• _EXERCISE OBJECTIVE_: Copy the lines below verbatim, starting with the line containing "This screenshot has height=750, width=1420." and continuing through the line containing "Looking at the image, I should click on (244, 210).".

• _AVAILABLE DATA_:
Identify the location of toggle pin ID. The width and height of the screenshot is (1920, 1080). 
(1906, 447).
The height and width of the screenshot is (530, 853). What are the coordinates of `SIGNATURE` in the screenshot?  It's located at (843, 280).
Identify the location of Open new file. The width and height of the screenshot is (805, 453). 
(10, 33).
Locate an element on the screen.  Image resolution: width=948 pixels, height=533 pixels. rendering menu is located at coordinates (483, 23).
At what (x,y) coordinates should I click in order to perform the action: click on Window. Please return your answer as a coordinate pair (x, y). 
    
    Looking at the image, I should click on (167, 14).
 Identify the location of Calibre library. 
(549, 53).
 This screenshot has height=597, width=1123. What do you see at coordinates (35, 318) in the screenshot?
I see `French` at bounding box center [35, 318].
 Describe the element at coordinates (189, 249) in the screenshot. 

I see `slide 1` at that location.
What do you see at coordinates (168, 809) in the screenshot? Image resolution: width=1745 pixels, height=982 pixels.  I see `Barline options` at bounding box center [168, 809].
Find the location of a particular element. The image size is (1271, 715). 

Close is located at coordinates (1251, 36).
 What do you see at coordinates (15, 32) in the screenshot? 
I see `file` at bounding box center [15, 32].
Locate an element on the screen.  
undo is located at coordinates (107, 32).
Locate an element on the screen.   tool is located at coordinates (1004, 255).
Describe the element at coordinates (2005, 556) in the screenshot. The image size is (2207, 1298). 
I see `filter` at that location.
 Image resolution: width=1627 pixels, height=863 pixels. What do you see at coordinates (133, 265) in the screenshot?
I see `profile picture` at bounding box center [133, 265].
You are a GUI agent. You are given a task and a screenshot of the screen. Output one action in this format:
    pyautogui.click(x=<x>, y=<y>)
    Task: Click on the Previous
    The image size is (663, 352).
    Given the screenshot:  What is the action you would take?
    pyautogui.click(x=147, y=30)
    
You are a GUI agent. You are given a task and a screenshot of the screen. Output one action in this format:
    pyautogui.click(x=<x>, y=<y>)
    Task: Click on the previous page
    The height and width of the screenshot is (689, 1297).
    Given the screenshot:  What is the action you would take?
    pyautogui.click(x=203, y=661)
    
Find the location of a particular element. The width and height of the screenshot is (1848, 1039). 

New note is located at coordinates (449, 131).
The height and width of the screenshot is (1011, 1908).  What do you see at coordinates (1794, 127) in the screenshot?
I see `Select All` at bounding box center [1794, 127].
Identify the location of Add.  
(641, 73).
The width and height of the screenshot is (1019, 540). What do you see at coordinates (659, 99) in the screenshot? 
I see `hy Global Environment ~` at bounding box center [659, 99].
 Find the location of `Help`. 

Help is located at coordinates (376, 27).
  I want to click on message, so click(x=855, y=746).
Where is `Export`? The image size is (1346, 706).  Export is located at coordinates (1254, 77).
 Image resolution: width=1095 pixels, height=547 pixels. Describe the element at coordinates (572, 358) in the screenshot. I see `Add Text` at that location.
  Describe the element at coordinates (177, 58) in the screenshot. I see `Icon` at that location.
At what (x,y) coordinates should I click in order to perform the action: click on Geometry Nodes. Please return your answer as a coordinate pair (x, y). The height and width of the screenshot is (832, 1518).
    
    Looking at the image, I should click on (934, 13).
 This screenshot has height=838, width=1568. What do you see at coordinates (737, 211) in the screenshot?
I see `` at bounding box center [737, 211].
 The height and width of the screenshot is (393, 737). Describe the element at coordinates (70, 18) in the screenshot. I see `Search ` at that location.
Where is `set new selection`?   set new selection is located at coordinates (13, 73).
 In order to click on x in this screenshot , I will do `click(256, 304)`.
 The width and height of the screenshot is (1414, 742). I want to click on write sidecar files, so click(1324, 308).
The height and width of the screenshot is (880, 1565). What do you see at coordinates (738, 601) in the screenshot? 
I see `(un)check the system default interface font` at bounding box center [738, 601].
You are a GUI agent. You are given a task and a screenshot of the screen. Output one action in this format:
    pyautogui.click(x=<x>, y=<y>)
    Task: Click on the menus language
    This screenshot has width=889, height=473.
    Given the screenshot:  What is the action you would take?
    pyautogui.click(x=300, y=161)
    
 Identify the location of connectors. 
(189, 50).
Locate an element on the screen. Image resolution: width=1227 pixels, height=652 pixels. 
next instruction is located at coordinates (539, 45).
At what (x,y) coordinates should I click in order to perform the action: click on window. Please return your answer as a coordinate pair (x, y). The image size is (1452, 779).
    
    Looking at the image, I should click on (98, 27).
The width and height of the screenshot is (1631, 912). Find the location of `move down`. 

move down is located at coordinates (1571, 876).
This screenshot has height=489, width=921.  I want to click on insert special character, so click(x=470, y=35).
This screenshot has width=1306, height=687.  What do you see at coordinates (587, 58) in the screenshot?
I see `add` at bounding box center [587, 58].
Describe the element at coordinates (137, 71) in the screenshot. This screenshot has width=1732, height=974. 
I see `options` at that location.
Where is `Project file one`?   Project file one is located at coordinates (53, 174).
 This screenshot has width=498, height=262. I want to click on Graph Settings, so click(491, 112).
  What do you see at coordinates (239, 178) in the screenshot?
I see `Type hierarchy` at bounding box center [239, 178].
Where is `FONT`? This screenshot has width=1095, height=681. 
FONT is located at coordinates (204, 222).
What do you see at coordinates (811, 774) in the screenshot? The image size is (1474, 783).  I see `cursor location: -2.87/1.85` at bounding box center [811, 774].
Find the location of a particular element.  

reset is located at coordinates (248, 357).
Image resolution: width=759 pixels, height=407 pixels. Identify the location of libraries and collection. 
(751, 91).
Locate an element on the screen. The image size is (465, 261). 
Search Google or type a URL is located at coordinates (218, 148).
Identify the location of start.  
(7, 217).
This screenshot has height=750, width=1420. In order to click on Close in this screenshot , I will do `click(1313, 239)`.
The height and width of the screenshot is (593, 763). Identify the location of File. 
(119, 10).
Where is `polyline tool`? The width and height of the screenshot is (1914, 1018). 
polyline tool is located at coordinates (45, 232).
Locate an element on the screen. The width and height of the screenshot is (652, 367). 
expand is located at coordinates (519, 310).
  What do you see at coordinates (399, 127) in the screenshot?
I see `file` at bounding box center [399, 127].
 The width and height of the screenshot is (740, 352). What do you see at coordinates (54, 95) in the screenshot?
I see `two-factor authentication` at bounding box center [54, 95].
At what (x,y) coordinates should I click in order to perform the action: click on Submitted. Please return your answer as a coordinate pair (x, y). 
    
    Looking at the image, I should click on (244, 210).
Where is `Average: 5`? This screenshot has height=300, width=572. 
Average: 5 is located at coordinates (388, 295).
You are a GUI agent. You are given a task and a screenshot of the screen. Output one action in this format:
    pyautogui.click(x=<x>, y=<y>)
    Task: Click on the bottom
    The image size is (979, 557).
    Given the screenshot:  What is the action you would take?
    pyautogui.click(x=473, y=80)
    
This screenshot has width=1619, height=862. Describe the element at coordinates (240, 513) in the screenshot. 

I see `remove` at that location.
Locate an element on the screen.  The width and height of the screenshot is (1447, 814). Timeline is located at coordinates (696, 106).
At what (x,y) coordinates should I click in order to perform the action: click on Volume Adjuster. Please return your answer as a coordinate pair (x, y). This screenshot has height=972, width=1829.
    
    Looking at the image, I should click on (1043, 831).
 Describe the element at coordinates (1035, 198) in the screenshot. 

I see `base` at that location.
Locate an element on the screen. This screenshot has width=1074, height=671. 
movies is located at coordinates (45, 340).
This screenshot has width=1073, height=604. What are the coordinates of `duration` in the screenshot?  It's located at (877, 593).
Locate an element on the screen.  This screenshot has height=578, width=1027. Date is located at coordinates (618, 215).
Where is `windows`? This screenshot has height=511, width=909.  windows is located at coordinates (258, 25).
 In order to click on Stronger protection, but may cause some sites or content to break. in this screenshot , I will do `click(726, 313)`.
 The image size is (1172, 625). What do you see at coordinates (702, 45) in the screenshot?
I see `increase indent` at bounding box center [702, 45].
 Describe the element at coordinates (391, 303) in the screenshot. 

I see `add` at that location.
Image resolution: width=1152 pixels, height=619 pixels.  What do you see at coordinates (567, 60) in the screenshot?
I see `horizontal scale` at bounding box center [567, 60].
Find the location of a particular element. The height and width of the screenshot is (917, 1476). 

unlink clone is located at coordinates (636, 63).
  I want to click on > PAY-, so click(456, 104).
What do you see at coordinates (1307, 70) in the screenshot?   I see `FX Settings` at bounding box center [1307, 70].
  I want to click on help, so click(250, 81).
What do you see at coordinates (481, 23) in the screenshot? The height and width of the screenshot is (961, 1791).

• _ANSWER FOR THE TASK_:
This screenshot has height=750, width=1420. In order to click on Close in this screenshot , I will do `click(1313, 239)`.
The height and width of the screenshot is (593, 763). Identify the location of File. 
(119, 10).
Where is `polyline tool`? The width and height of the screenshot is (1914, 1018). 
polyline tool is located at coordinates (45, 232).
Locate an element on the screen. The width and height of the screenshot is (652, 367). 
expand is located at coordinates (519, 310).
  What do you see at coordinates (399, 127) in the screenshot?
I see `file` at bounding box center [399, 127].
 The width and height of the screenshot is (740, 352). What do you see at coordinates (54, 95) in the screenshot?
I see `two-factor authentication` at bounding box center [54, 95].
At what (x,y) coordinates should I click in order to perform the action: click on Submitted. Please return your answer as a coordinate pair (x, y). 
    
    Looking at the image, I should click on (244, 210).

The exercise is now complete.